Success in keeping social media-savvy customers happy is all about speed.
If you’ll allow the metaphor, it’s about making sure the customer support bus doesn’t drop below 50 resolutions per hour, or it’ll explode.
To keep that “res-counter” high, Synthesio announced today a major overhaul of its social media monitoring tool. The all-new Synthesio 3.0, combined with the recently announced Synthesio Beam — a dashboard for social media metrics — makes real-time data, instant results, and super-fast information sharing the number one priority.
The problem being tackled is one I know well.
My research shows that — among the top 1,500 brands on Twitter — more than 290 million social media complaints per year are being ignored. Brands that are responding typically do so very slowly, which is as dangerous as ignoring the consumer’s digitally voiced woes.

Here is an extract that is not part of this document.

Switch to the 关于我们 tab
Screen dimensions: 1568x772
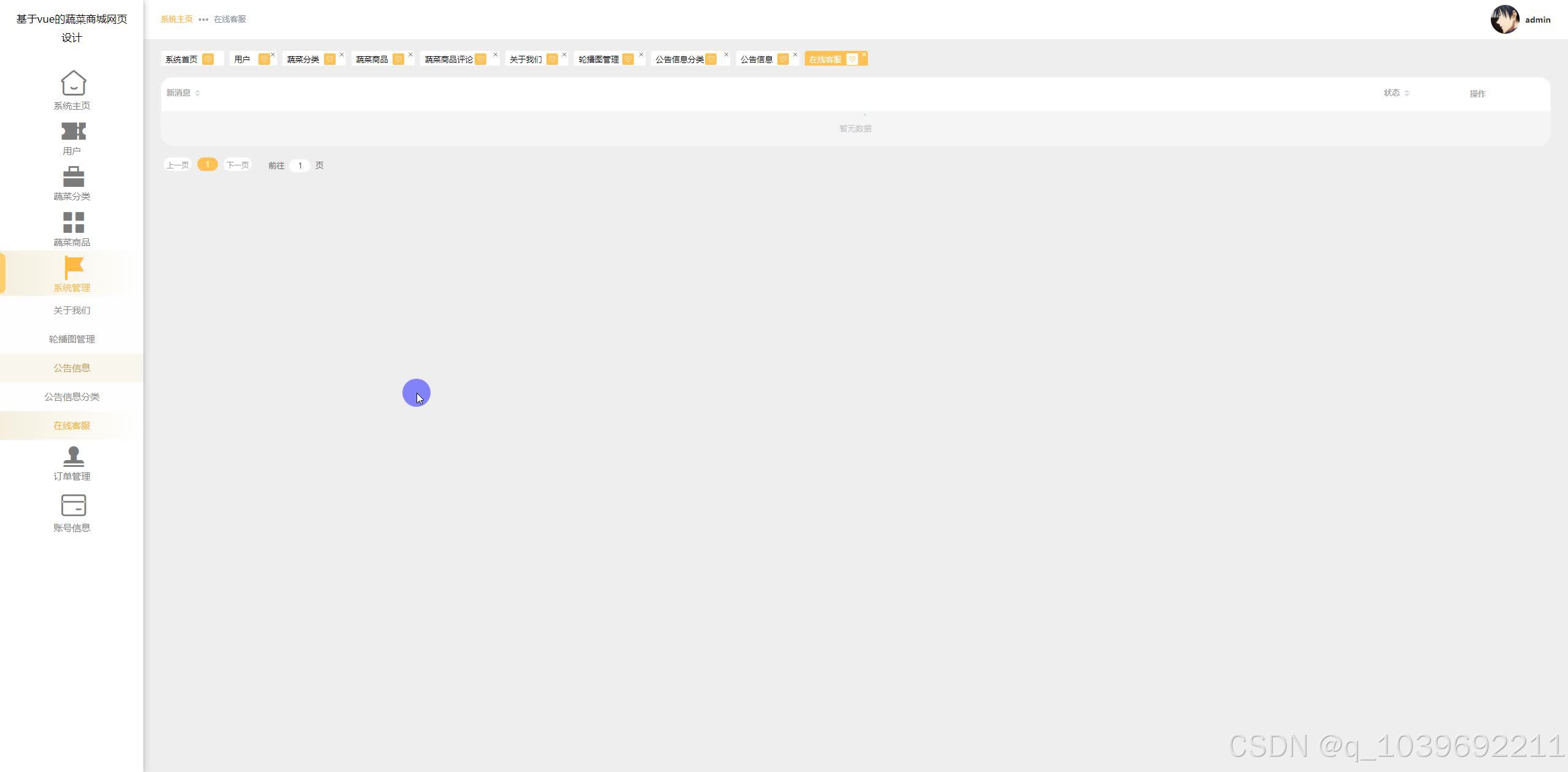(x=526, y=59)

In fact, only 17 percent of those who complain over social media receive a response within one hour. This is symptomatic of a world in which 70 percent of big brands use social networks as a broadcast channel, rather than for engagement. That’s fine for news outlets, but not so good if you sell products or services to consumers.

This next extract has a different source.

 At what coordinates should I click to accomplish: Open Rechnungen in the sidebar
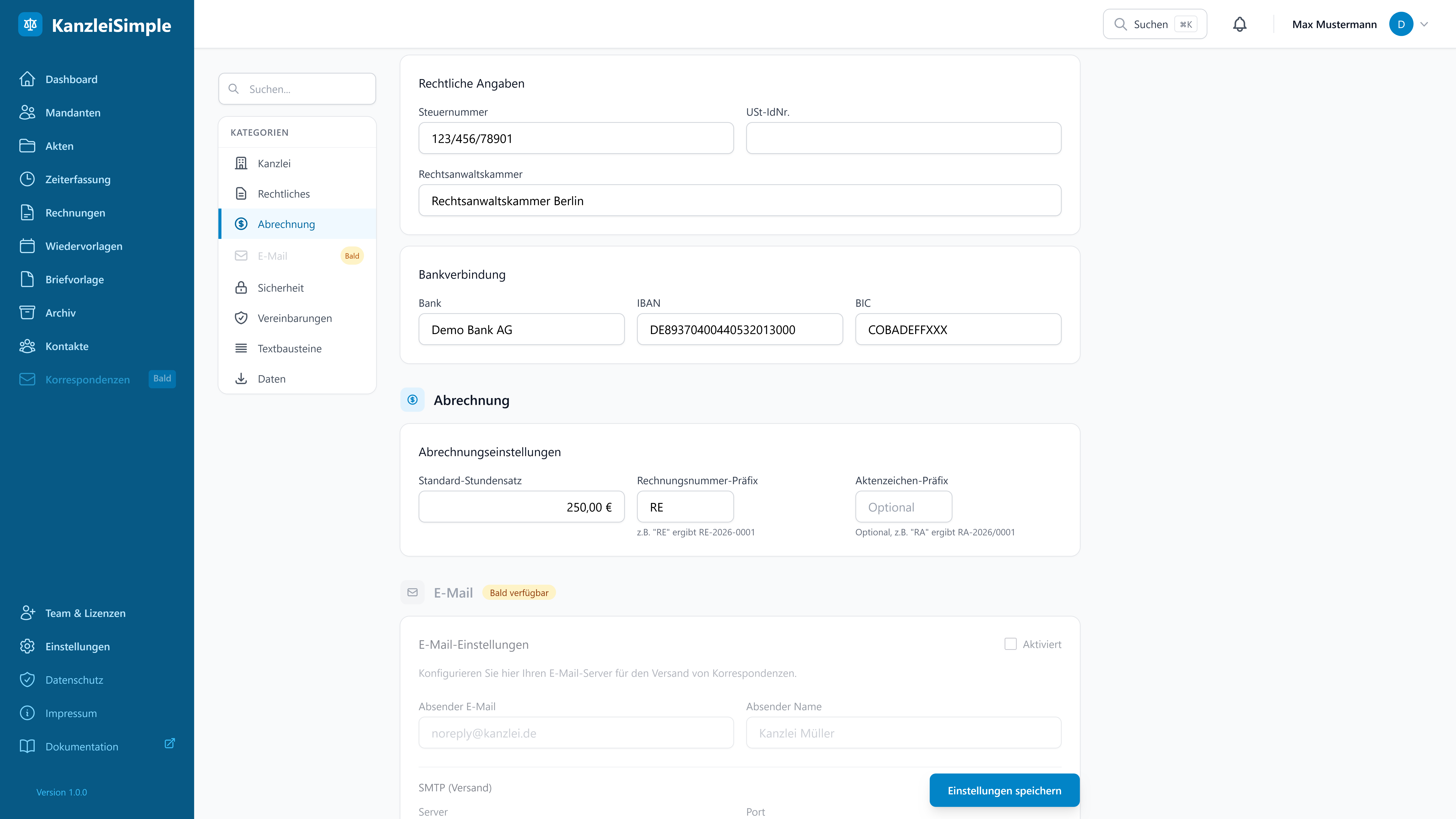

“I think there’s a tendency to see social media as another form of advertising; one where it’s easier, cheaper, faster to get the word out to your customers, instead of as a two-way street for having a conversation with your customers,” Matthew Zito, vice president of product at Synthesio, told me. “One reason for that is the sheer number of places those conversations take place — it’s not just the big social networks, it’s also the millions of forums out there devoted to specific topics, the comment sections of blogs, and even places like review websites.”
Synthesio’s overhaul allows social media managers to interact with social data in real time, with content performance trackers that identify mentions, trending topics, website content, and other posts that you want to be notified of. That, according to Zito, is a good place to start if brands are going to put the “social” back into “social media.”
“We think the critical starting point is to listen to everything that’s being said, identify where the conversations are happening, find influencers, basically get a clear picture of your brand online,” Zito said. “Once you’ve done that, you can build an informed engagement strategy with more confidence and clearer goals.”
Looking at the present is one thing, but social media marketing also needs to feed the C-suite and executives with data, metrics, and KPIs.
Synthesio 3.0 has a new set of capabilities that allow you to filter years of data, with new wildcard operators to track keyword variations. This enables you to identify the insights contained within, and makes it easy to present the data to the people who need to see it, by generating instant reports. And if you need to put those numbers on a big screen so that everyone in the company can get a sense of the conversations that are happening online, Synthesio Beam presents them in a war-room style dashboard.
Synthesio also includes sentiment analysis, using a rebuilt natural language processing (NLP) tool to understand — and highlight — messages that are categorized as positive, neutral, or negative. It does this across more than 70 languages, monitoring conversations in over 220 countries. The NLP engine rebuild created some technical challenges for the team behind the software.
“Any kind of NLP is really hard, particularly across a broad set of languages,” Zito said. “Typically when we’re adding a new language, we work with native speakers to understand the nuances and differences between different dialects, regions, etc. For example, we support the differences between Brazil’s and Portugal’s Portuguese, as well as five different forms of Arabic.”
As we discussed in a recent webinar, understanding these differences at a granular level can be critical to success in a world where 70 percent of Internet users don’t speak English as their first language. How does Synthesio stay on top of the cultural shifts that affect NLP?
“Once we’ve built our models, we’ll test, adjust, and iterate until we reach our accuracy goals,” Zito said. “Since language isn’t a static thing — new words emerge, styles change — we also revisit our models on a regular basis to make sure they’re still as relevant as they need to be.”
Speed solves a lot of problems in social media, especially for businesses that choose to interact with people who are talking about them online, and in any language. Being able to communicate what is working and what needs attention is also important, especially in social media, where executive buy-in can be an issue. While Synthesio is but one solution in a highly competitive marketplace, this overhaul ticks both of those boxes.